Here is how they highlight and celebrate my work inspiring the next generation of leaders in the international development community in Washington, DC.







Wayan Vota Senior Director, Inveneo

Wayan Vota says he's been a "backpacking geek" since his hippie, globe-trotting parents gave birth to him in Indonesia. As a young adult, he jumped from the Peace Corps in Russia to Silicon Valley dot-coms, the collapse of which led him to transition to international development with some incredible technical skills.

In 2004, Vota joined IESC Geekcorps, a non-governmental organization that promotes global development through information and communication technology. Three years later, he was appointed a senior director at Inveneo, a similar NGO with a broader reach.

"It's great to be able to work with the coolest kids on the block in a dream job and have it stable and growing," Vota said.

Information technology as a development tool is growing, not just for Inveneo but for its local partners. He and his team not only deploy computers to some of the world's poorest, they teach them how the equipment works and, their local partners earn money in the process.

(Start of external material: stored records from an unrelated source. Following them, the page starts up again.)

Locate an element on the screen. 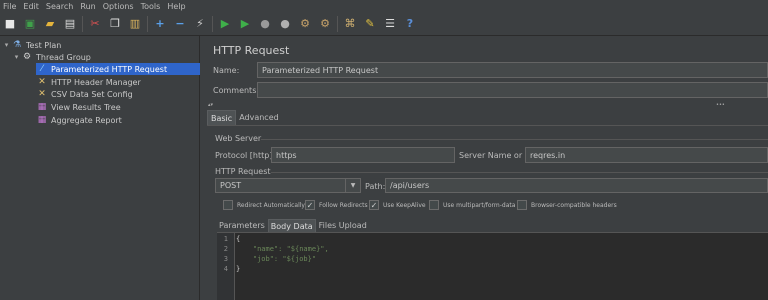  tab-advanced: Advanced is located at coordinates (259, 118).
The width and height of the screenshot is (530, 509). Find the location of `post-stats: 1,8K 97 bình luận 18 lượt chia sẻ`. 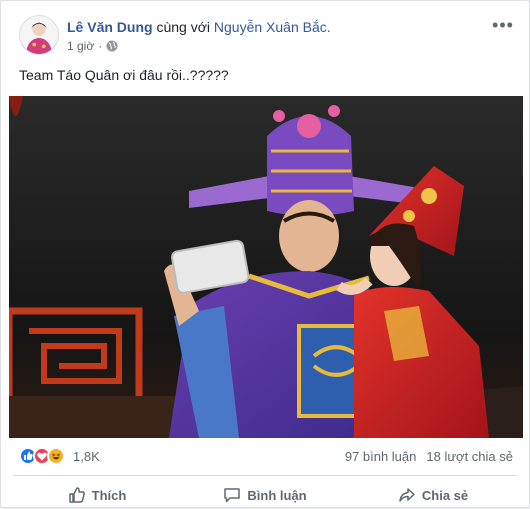

post-stats: 1,8K 97 bình luận 18 lượt chia sẻ is located at coordinates (266, 456).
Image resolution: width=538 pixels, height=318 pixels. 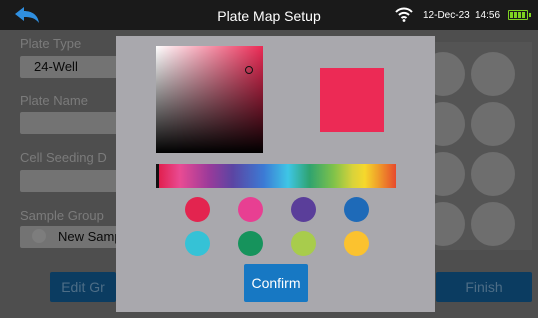 What do you see at coordinates (158, 176) in the screenshot?
I see `hue-slider-handle` at bounding box center [158, 176].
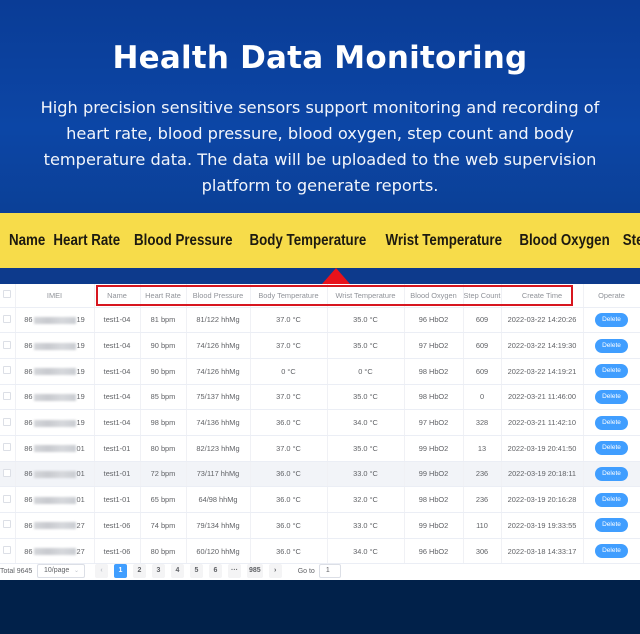  I want to click on page-button: 4, so click(178, 571).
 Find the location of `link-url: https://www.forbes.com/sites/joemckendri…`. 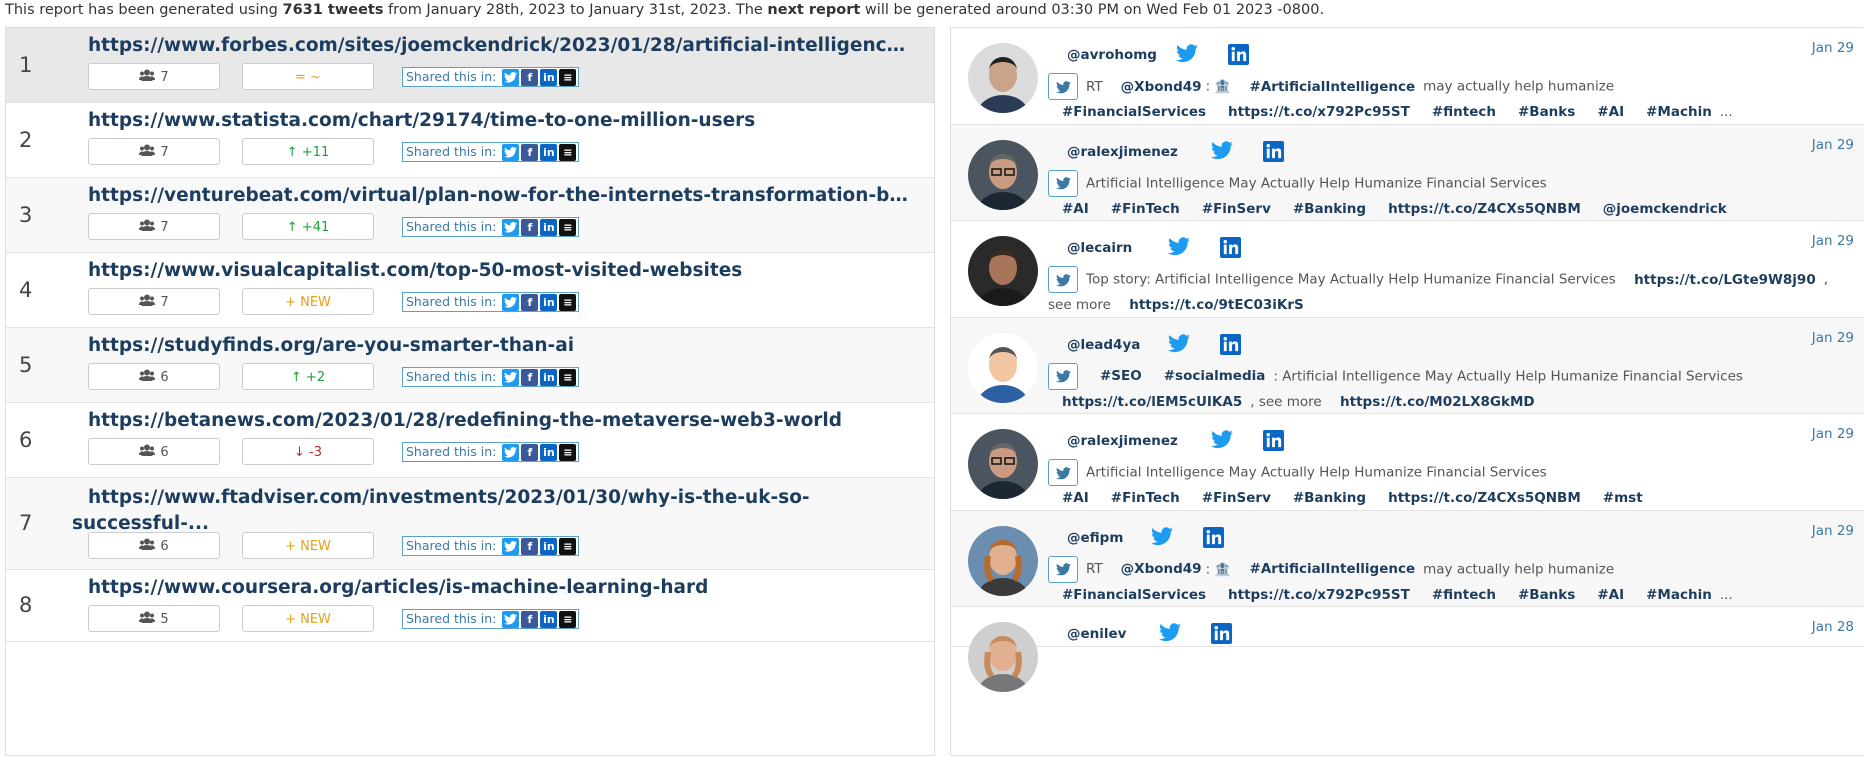

link-url: https://www.forbes.com/sites/joemckendri… is located at coordinates (498, 46).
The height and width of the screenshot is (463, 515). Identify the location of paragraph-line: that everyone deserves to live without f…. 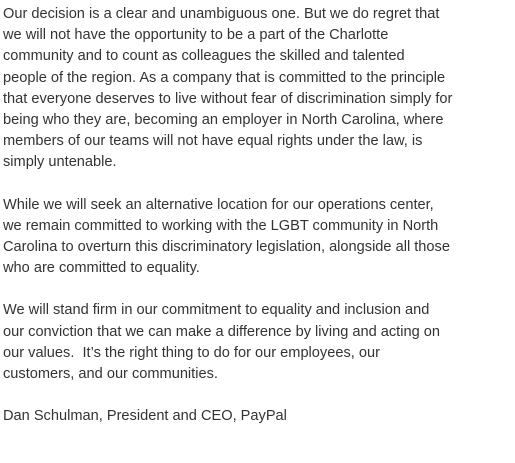
(228, 98).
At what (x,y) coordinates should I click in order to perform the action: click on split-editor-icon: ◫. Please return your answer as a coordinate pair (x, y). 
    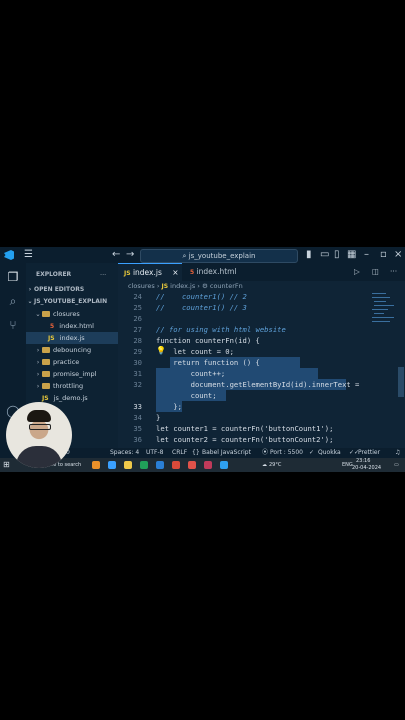
    Looking at the image, I should click on (376, 272).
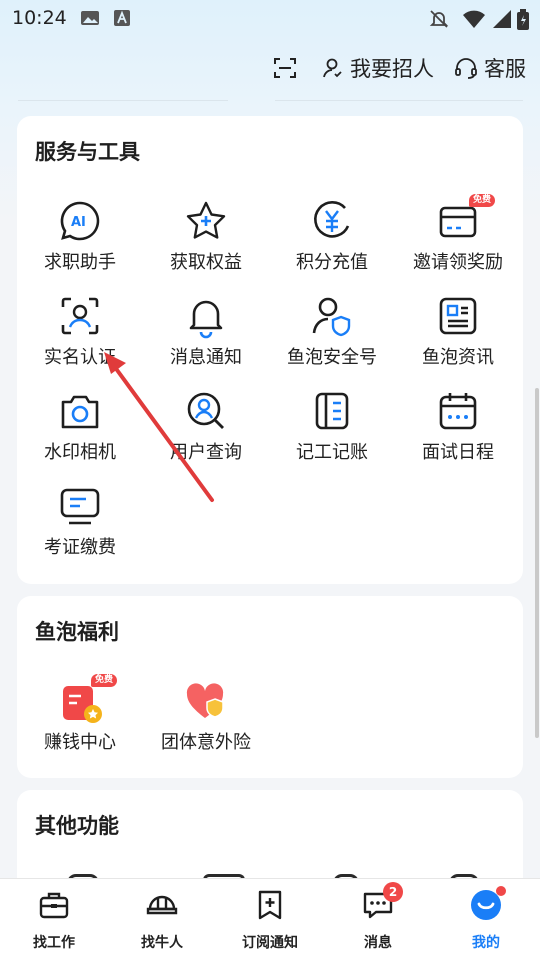 This screenshot has width=540, height=961. Describe the element at coordinates (88, 152) in the screenshot. I see `service-tools-title: 服务与工具` at that location.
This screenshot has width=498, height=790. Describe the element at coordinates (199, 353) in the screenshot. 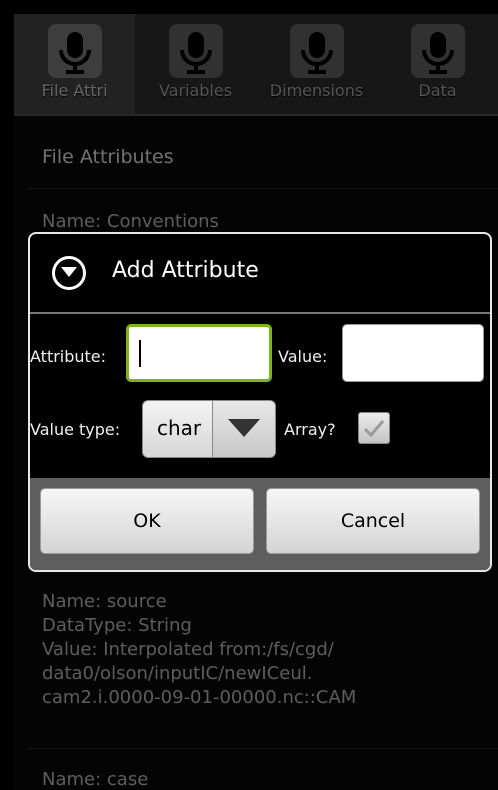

Following this year's earthquake in Haiti, Inveneo built a long-distance Wi-Fi system to support humanitarian NGO's work. Inveneo is now pushing that network beyond Port-au-Prince and helping rural companies develop a fast-growing Internet industry. Similar scenarios are transpiring throughout the world. Inveneo now reaches 1.5 million people in 25 countries, with a particularly strong presence in Africa.

"Our partners are starting to eclipse the work of Inveneo itself," Vota said.

It has taken more than techie brains to do it.

"I'm a geek-to-wonk interface, so I'm able to translate between what technologists are saying with what the development experts want," Vota said.

He said that would not have been possible if he had not suffered through countless nauseating bus and taxi rides in poor regions to meet with needy locals, aid workers and politicians to find out what's missing and what's logistically feasible.

Now, through his "Technology Salon," a monthly, in-person meeting in Washington and San Francisco, he is inspiring others to do the same. At each one, he brings development professionals and information technology gurus to a table to discuss ways to carry out their work.

And thanks to their face time, people in the developing world are able to have remote conversations for the first time.

What makes Vota glow, he said, is "the thousand-watt smile when they get online and understand they're part of the global community, or the overriding joy of a son [in a rural area] being able to talk to his father in the capital."